Table 1 ∣.
Pharmacomicrobiomic studies in autoimmune and rheumatic diseases
| Disease | Study design | Intervention | Result | Ref. |
|---|---|---|---|---|
| Ulcerative colitis | Prospective | TNF inhibitors | Non-responders characterized by high dysbiosis indices and a lower abundance of Faecalibacterium prausnitzii at baseline | 80 |
| Ulcerative colitis and Crohn’s disease | Prospective | Vedolizumab | High microbial diversity at baseline, specific taxa (e.g. Roseburia inulinivorans) and several microbial pathways enriched in patients achieving remission | 81 |
| Crohn’s disease | Prospective | Ustekinumab | Patients achieving remission had high microbial diversity and enrichment of specific taxa at baseline | 82 |
| Axial SpA | Prospective | TNF inhibitors | High relative abundance of the order Burkholderiales at baseline was modestly predictive of future response | 92 |
| PsA and SpA | Prospective | TNF and IL-17A inhibitors | Abundance of several specific taxa (e.g.
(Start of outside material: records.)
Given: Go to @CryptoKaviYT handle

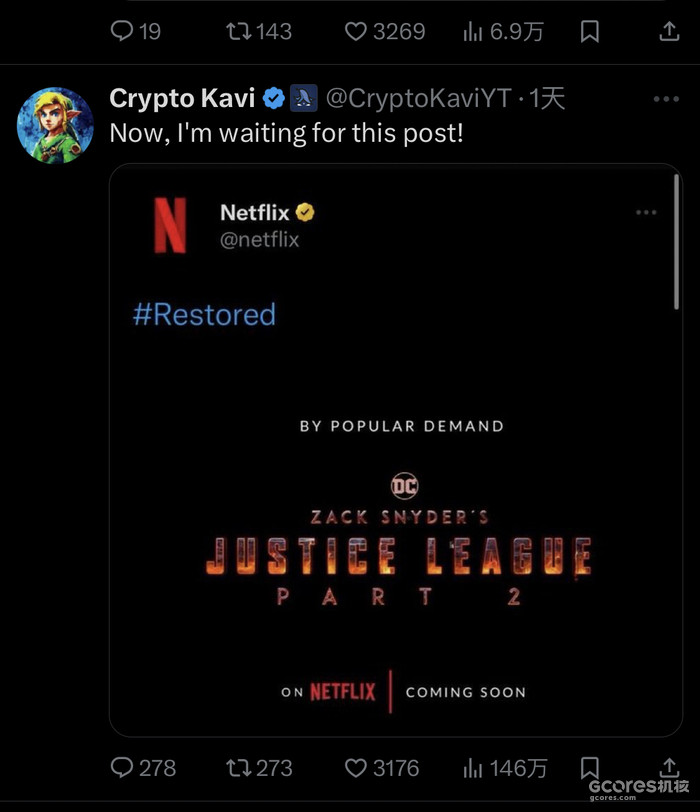Looking at the screenshot, I should tap(418, 98).
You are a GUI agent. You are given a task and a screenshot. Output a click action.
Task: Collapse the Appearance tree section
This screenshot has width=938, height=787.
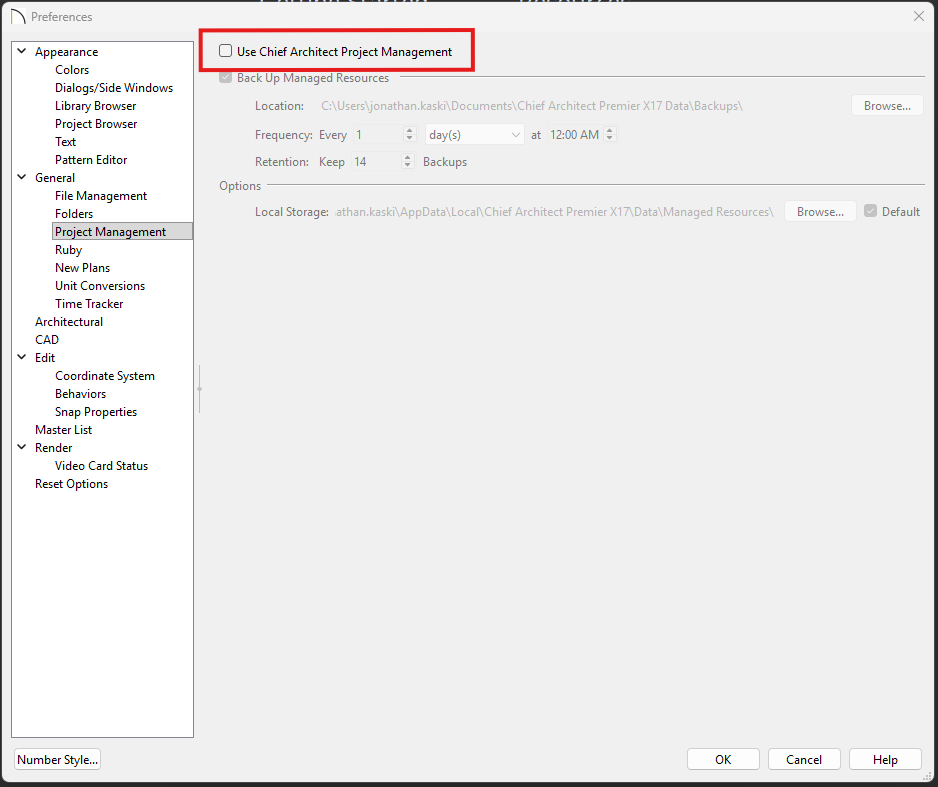click(22, 52)
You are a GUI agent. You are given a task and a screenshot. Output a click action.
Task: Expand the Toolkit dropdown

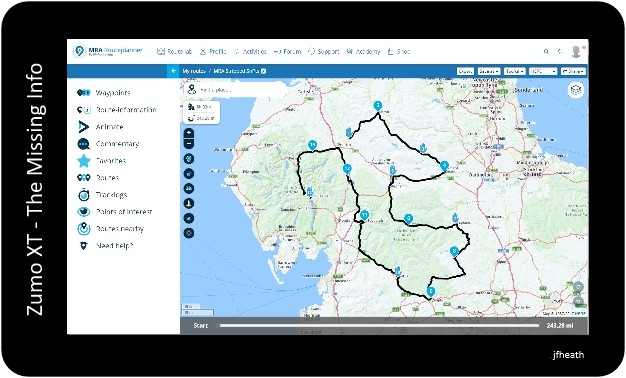[514, 71]
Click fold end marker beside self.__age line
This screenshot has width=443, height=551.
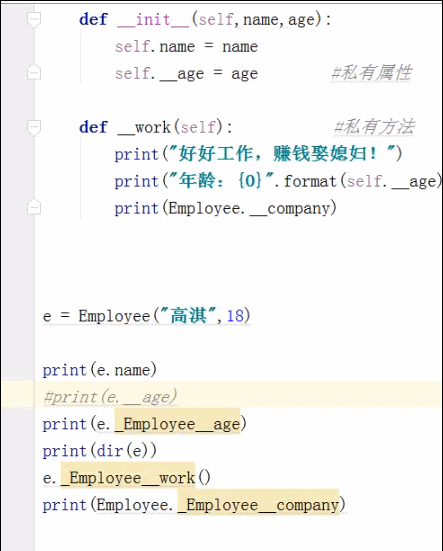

Clostridiales) shifted after treatment with IL-17 blockade (as compared with TNF inhibition); Candida albicans was expanded in a subset of patients following IL-17 blockade | 94 |
| Treatment-naive, chronic RA | Prospective | Herbal remedies with or without methotrexate | Oral microbiome (and to a lesser degree the gut microbiome) distinguished responders from non-responders | 126 |
| Treatment-naive, new-onset RA | Prospective | Methotrexate | Gut metagenome at baseline could differentiate methotrexate responders from non-responders; ex vivo incubation with methotrexate of samples from patients with treatment-naive, new-onset RA correlated with the magnitude of future clinical response | 129 |
PsA, psoriatic arthritis; RA rheumatic arthritis; SpA, spondyloarthritis.